Former President Donald Trump's weekly lunches with his vice president Mike Pence at the White House followed a familiar routine, according to a forthcoming book by journalist Michael Wolff.

"The lunches were specifically meant to be an opportunity for Pence to tell the president exactly how hard he was working for him," Wolff writes in excerpt of the book "Landslide: The Final Days of the Trump Presidency" published by The Times of London. "He usually got ten minutes to do this before Trump snapped on the television and launched into his current list of grievances."

Trump wondered how Pence "could be such a 'stiff' and a 'square,'' the book says, "and likewise, as though a corollary, he regarded Pence as someone not tough, as someone who, he increasingly pointed out, could be 'rolled'."

But after the 2020 election, Pence dismissed the argument that he, as the vice president, could reject what Trump considered to be "fraudulently chosen electors" and prevent Congress from certifying the election results. The book notes that Trump and his lawyer Rudy Giuliani's first hope was that Pence would immediately upset the election by certifying Trump as president.

The excerpt describes their discussion on January 5, the day before the insurrection by Trump supporters at the US Capitol, when Pence refused Trump's demands to block the election of President Joe Biden.

The two were alone together in the Oval Office after their lunch had been rescheduled to a meeting, Wolff reports, and Pence listened to Trump describe the "stolen election," but didn't disagree with him.
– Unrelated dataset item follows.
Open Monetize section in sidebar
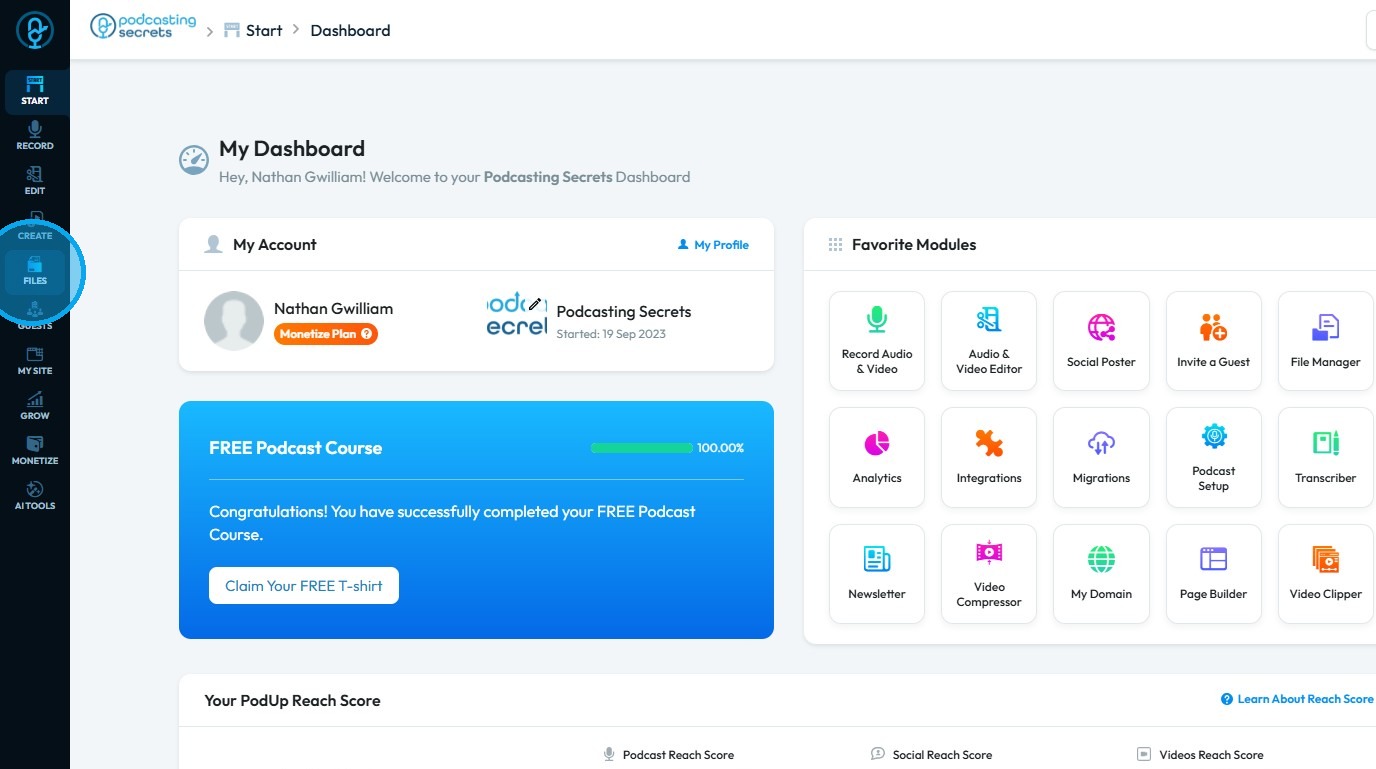[x=35, y=451]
The former president talked of Pence's "heroic place in history" if he did what Trump considered was right, Wolff wrote.

"Trump pressed further, in a line he would leak straight away and that he would be repeating for months to come: 'Do you want to be a patriot or pussy?'" Wolff wrote. "Pence, not rising to the bait, repeated that, in the overwhelming opinion of those constitutional experts he had consulted, the Constitution did not give him the authority to do what the president thought he could do."

Last month, Pence reiterated his view that the vice president has "no such authority" to reject or return electoral votes certified by the states and hit back at Trump's continued attacks on him without mentioning the former president by name, Insider's Tom LoBianco reported.

"The truth is there is almost no idea more un-American than the idea that one person could choose the president," Pence told a crowd assembled at the Reagan Library in California. "The presidency belongs to the American people, and the American people alone."